The Sovereign Independent
Friday, May 14th, 2010
Customers of BPS visiting one of its ATMs in Warsaw have the option of placing their fingerprints on readers, instead inputting a four-digit code, to authorise withdrawals or other transactions, following the introduction of new technology this week.
The system is based on the recognition of the pattern of veins in an enrolled customer’s finger, a form of biometric technology developed by Hitachi. The technology is already widely used in Japan, but new to Europe.
UK govt accused of ’stealth’ e-profiling
A Cambridge University researcher has warned that the UK government and its European Union counterparts are eroding civil liberties in their rush towards an information society, reports Computing.co.uk.
Ian Dent claims in “Beyond Broadband: The True Cost of Digital Britain” that an “iron net is now descending upon Europe” as governments collude with business to create powerful IT infrastructures that allow them to collate information on citizens and covertly profile the population.

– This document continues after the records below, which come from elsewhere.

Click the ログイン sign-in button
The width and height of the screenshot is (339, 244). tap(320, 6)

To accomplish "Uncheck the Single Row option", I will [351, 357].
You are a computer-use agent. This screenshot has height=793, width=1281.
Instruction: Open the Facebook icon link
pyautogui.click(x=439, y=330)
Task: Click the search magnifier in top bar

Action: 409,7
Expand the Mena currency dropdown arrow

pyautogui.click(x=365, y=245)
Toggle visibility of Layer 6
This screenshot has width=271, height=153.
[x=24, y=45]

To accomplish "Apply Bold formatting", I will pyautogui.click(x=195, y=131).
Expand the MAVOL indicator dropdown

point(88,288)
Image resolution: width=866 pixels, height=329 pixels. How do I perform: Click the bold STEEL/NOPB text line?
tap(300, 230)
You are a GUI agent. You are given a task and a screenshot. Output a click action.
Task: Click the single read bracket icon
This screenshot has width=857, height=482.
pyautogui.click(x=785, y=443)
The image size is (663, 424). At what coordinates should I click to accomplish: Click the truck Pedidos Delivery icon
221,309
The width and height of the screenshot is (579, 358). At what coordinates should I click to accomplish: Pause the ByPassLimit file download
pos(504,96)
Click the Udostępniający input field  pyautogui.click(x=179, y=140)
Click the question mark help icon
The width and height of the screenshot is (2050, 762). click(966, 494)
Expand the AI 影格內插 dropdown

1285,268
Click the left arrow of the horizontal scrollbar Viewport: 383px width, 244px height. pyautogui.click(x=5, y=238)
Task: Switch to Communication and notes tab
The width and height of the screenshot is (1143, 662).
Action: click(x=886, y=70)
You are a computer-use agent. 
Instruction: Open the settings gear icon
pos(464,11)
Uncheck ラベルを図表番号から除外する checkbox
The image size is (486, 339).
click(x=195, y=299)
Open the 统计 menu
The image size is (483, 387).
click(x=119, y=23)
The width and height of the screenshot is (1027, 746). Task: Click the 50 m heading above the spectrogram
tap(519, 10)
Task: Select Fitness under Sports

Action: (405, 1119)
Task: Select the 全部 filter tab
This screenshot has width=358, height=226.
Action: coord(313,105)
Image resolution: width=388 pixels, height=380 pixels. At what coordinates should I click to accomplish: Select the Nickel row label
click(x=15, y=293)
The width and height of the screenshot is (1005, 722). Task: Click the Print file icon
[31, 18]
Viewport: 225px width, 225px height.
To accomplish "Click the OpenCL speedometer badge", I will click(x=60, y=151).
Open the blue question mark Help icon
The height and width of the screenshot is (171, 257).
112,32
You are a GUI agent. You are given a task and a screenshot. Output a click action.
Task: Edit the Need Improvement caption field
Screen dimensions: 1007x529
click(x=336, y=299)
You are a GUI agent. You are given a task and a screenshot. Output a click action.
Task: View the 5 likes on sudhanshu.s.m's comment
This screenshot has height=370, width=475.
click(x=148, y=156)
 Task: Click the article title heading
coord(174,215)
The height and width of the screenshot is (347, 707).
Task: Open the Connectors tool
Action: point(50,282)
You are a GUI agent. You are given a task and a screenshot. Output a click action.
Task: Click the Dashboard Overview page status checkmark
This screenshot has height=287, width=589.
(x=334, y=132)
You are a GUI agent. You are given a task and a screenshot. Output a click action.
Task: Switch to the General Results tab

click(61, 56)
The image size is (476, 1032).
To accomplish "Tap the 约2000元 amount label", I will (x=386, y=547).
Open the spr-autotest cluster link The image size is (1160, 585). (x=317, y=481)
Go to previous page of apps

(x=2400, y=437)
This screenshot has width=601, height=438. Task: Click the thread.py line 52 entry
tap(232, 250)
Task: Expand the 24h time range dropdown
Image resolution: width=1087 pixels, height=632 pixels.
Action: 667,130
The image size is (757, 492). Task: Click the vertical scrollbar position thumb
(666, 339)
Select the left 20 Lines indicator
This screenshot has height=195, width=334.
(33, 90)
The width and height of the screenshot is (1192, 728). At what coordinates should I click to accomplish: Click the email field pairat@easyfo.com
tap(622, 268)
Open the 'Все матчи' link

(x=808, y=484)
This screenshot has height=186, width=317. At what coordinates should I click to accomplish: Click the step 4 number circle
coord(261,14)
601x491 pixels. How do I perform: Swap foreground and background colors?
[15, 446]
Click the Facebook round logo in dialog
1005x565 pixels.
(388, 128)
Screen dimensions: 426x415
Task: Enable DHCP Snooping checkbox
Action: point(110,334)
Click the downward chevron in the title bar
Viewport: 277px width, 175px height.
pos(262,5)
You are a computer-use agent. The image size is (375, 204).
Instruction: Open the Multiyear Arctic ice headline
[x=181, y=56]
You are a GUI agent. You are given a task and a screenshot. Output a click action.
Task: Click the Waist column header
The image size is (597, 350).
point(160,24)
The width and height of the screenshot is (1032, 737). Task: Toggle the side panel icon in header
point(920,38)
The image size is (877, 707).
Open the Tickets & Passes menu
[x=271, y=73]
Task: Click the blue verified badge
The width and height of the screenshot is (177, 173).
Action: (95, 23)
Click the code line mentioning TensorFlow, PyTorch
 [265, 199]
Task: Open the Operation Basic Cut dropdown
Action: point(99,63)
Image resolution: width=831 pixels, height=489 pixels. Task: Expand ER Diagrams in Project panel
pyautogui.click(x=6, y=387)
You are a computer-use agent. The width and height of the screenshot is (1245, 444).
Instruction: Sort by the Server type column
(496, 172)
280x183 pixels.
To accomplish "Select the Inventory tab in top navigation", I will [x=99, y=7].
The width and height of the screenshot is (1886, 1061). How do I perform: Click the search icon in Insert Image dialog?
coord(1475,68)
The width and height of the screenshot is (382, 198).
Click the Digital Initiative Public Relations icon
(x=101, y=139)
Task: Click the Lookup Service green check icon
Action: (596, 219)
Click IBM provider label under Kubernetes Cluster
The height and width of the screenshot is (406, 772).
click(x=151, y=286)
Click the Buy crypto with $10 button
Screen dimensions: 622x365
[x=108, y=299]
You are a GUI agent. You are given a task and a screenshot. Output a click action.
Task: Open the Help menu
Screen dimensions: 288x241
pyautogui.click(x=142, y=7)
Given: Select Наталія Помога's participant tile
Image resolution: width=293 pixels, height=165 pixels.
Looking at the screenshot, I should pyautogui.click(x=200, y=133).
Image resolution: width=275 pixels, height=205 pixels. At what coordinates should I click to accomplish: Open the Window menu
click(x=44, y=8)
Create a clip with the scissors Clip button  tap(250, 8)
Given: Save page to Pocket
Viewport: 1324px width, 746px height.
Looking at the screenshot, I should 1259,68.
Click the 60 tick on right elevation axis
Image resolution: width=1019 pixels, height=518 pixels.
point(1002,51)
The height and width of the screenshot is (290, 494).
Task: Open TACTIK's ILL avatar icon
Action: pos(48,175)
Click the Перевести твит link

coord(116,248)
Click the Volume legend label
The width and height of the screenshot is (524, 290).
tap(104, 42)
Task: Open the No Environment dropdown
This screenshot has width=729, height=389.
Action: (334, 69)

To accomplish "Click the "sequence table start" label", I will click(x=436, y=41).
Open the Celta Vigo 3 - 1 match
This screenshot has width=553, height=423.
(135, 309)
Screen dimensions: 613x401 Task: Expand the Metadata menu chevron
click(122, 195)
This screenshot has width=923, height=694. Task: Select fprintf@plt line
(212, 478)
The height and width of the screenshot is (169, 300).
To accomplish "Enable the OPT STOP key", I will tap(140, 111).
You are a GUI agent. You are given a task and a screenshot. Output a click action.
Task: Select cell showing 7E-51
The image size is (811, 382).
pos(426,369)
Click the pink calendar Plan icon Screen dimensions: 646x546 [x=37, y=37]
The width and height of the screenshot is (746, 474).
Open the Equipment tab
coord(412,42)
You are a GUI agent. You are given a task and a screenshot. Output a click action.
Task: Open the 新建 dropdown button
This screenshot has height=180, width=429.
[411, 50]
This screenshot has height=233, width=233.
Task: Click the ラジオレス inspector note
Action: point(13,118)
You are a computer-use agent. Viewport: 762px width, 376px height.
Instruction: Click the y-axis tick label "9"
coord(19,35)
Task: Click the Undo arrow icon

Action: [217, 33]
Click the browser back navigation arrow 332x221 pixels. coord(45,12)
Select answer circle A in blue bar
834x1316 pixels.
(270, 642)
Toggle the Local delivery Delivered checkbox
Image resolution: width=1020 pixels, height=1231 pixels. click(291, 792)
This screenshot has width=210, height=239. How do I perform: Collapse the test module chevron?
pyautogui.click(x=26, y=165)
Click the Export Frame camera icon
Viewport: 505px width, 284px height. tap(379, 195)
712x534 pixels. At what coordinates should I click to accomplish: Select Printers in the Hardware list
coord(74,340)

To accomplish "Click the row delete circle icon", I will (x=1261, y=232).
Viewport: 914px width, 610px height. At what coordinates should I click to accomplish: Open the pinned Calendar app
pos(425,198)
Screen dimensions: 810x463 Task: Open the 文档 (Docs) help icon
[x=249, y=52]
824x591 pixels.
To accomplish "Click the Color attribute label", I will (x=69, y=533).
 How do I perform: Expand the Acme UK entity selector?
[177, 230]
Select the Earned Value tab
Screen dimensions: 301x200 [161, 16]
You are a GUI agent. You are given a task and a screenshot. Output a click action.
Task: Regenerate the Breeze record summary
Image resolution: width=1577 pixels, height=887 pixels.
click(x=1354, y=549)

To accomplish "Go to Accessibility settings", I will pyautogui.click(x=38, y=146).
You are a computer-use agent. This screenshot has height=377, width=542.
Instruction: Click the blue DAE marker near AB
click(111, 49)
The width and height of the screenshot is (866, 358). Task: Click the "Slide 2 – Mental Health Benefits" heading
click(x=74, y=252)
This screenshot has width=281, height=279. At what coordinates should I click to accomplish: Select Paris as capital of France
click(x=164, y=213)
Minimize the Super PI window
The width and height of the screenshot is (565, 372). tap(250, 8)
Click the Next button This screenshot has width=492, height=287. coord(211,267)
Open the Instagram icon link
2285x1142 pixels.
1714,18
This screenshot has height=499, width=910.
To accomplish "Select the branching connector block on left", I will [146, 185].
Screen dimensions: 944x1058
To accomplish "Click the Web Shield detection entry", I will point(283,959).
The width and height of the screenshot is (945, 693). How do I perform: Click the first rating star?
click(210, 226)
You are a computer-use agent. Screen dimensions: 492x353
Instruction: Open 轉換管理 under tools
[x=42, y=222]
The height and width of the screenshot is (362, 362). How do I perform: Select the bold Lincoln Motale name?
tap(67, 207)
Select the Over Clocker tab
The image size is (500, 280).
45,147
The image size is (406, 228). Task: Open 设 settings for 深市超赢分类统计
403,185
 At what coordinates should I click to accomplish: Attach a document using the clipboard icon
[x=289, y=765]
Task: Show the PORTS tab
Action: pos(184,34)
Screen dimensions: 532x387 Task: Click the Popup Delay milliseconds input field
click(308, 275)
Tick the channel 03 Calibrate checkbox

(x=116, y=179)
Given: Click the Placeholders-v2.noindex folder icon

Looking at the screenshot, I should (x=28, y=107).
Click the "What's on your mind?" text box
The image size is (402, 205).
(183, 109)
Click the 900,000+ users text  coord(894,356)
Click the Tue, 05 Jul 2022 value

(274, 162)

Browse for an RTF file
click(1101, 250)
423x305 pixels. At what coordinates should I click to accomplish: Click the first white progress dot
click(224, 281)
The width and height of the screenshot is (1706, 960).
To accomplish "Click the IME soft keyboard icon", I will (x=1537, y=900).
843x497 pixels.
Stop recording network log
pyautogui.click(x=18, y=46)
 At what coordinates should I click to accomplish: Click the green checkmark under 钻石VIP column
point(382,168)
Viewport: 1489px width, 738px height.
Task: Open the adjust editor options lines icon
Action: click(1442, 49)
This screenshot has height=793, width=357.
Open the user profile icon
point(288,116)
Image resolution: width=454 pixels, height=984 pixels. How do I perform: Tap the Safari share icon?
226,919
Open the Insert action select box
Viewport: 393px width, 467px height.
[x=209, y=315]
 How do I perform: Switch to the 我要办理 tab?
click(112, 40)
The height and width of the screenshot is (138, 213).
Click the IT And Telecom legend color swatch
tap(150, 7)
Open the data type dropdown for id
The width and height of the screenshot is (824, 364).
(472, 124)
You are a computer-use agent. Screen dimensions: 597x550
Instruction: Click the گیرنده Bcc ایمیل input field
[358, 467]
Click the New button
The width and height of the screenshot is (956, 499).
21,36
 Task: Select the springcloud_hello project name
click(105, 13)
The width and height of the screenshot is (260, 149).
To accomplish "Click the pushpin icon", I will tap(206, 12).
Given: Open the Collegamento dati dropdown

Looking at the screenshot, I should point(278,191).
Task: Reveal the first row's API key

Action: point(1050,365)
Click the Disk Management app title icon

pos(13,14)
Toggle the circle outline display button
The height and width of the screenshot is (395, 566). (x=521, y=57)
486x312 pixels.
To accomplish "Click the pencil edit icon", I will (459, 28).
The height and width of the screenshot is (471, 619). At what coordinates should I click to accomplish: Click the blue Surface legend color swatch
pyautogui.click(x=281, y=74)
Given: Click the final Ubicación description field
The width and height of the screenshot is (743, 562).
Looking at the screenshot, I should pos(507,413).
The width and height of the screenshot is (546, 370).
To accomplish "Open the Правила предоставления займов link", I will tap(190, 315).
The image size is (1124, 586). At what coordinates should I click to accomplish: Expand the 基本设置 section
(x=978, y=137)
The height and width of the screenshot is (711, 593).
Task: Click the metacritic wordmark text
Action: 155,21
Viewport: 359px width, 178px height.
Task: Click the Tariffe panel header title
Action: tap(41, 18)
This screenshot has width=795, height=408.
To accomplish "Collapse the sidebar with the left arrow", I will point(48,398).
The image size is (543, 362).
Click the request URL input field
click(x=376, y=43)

Dent argued that governments have been reorganising entire infrastructures based on information taken from vast databases, without proper scrutiny.
Campaign seeks to derail Net plan
A $1.4 million TV advertising blitz has been introduced across the US in an attempt to derail efforts to increase regulation of broadband services, reveals the BBC.
The ads claim “Washington wants to spend billions to take over the Internet” and urges the public to help stop the “Washington takeover”.
The campaign is a response to new Net neutrality rules that require cable firms to treat all Net traffic equally.
DoS attack uses Web servers as zombies
Researchers have uncovered a botnet that uses compromised Web servers instead of the usual personal computers to begin denial-of-service (DoS) attacks, says CNet.
Security firm Imperva said on Wednesday it uncovered a botnet of about 300 Web servers after one of its “honeypot” servers was used in an attack and based on a search of attack code via Google.
Web servers were commonly used in such attacks a decade ago, but had been replaced by the more ubiquitous Windows-based PCs, says Amachai Shulman, Imperva CTO.